### Dataset
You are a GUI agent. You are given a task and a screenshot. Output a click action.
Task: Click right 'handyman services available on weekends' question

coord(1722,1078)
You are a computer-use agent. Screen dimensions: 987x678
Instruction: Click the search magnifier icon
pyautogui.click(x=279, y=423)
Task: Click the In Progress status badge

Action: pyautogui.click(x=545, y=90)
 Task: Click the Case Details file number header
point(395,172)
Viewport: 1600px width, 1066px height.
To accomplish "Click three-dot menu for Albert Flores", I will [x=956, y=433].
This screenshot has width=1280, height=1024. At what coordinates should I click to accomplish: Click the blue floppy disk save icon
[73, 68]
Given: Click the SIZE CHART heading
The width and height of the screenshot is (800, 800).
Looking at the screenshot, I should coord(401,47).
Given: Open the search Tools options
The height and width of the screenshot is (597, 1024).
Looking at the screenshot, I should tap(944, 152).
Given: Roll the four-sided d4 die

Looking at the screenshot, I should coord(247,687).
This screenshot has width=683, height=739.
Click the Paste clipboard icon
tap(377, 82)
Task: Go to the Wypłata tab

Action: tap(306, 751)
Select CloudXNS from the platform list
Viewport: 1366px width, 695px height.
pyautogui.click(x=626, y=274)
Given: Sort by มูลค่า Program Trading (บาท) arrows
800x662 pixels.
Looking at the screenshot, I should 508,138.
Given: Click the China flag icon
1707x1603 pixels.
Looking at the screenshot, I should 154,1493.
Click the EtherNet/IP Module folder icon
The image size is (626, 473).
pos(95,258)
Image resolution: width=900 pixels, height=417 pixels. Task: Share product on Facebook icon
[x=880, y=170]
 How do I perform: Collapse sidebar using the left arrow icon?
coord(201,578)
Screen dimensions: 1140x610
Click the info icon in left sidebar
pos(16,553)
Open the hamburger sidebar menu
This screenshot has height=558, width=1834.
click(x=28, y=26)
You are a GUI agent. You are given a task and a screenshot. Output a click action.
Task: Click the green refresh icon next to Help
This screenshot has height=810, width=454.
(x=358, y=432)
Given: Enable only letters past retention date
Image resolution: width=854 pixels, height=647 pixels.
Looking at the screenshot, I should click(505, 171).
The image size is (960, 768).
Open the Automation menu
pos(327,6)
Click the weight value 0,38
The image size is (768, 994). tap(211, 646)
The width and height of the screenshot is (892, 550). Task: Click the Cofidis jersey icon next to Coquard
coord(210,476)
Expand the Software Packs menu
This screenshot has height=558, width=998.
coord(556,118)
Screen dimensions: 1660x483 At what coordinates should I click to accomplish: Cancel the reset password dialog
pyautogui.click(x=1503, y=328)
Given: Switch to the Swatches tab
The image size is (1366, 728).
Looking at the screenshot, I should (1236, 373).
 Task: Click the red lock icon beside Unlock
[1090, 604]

### Problem to work on
The answer consists of the line holding "Given: Enable only" and every line after it up to the end of the records, word for word.

### Answer space
Given: Enable only letters past retention date
Image resolution: width=854 pixels, height=647 pixels.
Looking at the screenshot, I should click(505, 171).
The image size is (960, 768).
Open the Automation menu
pos(327,6)
Click the weight value 0,38
The image size is (768, 994). tap(211, 646)
The width and height of the screenshot is (892, 550). Task: Click the Cofidis jersey icon next to Coquard
coord(210,476)
Expand the Software Packs menu
This screenshot has height=558, width=998.
coord(556,118)
Screen dimensions: 1660x483 At what coordinates should I click to accomplish: Cancel the reset password dialog
pyautogui.click(x=1503, y=328)
Given: Switch to the Swatches tab
The image size is (1366, 728).
Looking at the screenshot, I should (1236, 373).
 Task: Click the red lock icon beside Unlock
[1090, 604]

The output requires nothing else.